Филфак (СИ) - Гордеева Алиса. Страница 42
— Я его тут же забуду, – признаю́сь честно, расплываясь в блаженной улыбке. Сильнее сжимаю Румянцеву в своих алчных руках и чувствую, как из её головы одно за другим вылетают не только стоп-слова, но и остатки здравых мыслей, уступая место томным вздохам и тихим стонам.
Кончиками пальцев вывожу узоры на бархатной коже и проклинаю упёртого гаишника с напрочь отбитой совестью. Неужели мужик не понимает, что сейчас он третий лишний! А я так хочу потерять контроль. На волне страсти наделать нескромных глупостей, чтобы потом долго и сча́стливо их разгребать на пару с Аней.
— Твоя взяла, — бормочет та несвязно, растворяясь в моих руках. Податливая, как пластилин. Отзывчивая. Желанная. И провалиться мне на этом месте, если Румянцева снова играет.
— Неужели сдаёшься, Пуговка? — оставляю дорожку влажных поцелуев на тонких ключицах. Пожалуй, зря я отказался от стоп-слова! Вкус Анькиной нежности дурманит голову, а от аромата её кожи всё плывёт перед глазами.
— Меньше слов, комбайнер! Не забывайся! — царапает ноготками и запрокидывает голову, освобождая путь моим ненасытным губам.
Игра, смешанная с неподдельным желанием, выливается в горючую смесь. Наши беспрерывные стоны раскаляют воздух внутри салона, скрывая смущённую фигуру «дэпээсника» за пеленой запотевших стёкол. Нескромные движения раскачивают тачку и требуют все больше свободы и пространства, но внутри слишком тесно. Мы не замечаем, как остаёмся одни, как тают в темноте проблесковые огни патрульной машины. Точнее, мы оба делаем вид. Ни мне, ни Румянцевой не хочется брать паузу. Да и, видит Бог, оторвать меня сейчас от моей Пуговицы не в силах будет даже всемирный потоп. И только стук девичьего сердечка, с каждой секундой набирающий обороты, мягко намекает: ни о таком первом разе, не здесь, не в тачке, пропитанной запахом Царёва, она грезила по ночам. А то, что я буду первым, уже не сомневаюсь. Горящие от стыда щёки, несмелые касания, неловкие поцелуи — всё это выдаёт мою Аню с головой. И оттого ощущаю себя до безобразия счастливым! Мне не терпится растянуть каждое мгновение, медленно, мучительно нежно открыть для своей девочки новый мир, в котором будем только мы вдвоём. А потому останавливаюсь первым. Через силу отключаю в себе мужика и, тяжело дыша, лбом упираюсь в обнажённое плечо Ани.
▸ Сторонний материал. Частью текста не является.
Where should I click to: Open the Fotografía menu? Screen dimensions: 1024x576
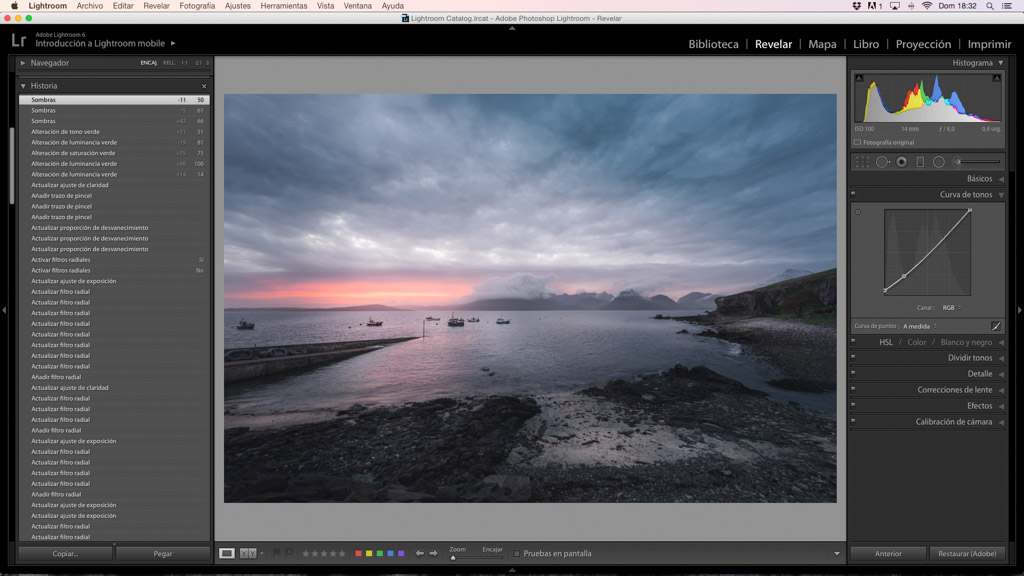point(197,6)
— Я тебя хочу, — дикое напряжение никак не отпускает. — Неистово. До дрожи, Анька! Только тебя одну.
— А как же Яна? — добавляет ложку дёгтя в бочку мёда.
— Нет никакой Яны. Только ты. Одна. Повсюду. Слышишь?
— Да, – шёпотом касается моей души.
— У меня крыша едет от тебя, понимаешь? — ладонями скольжу вверх по её шее, пока пальцами не зарываюсь в волосах.
— С этим я бы поспорила, — смущённо хихикает Румянцева. — Крыша твоя получила непоправимые повреждения ещё до меня!
— А ты забрала моё сердце!
— И не отдам больше никому! — кивает, а потом, слегка отстранившись, кусает распухшие от поцелуев губы.
— Глупое стоп-слово! — отводит взгляд, а я как дурак улыбаюсь. Понимаю, что хочет произнести Пуговица, но не решается, поскольку, как и я, не желает останавливаться.
Заправляю за ухо её спутанные волосы и не могу налюбоваться тонким профилем. Какая же она красивая! Идеальная для меня. Девочка-мечта. Девочка-сказка. И теперь знаю, что только моя. Любовь настолько глубоко пускает корни в моём сердце, что в нём не остаётся места для обид, сомнений, страхов. Мир, окутанный ночной тьмой, рядом с Пуговкой взрывается миллиардами звёзд и ярких красок.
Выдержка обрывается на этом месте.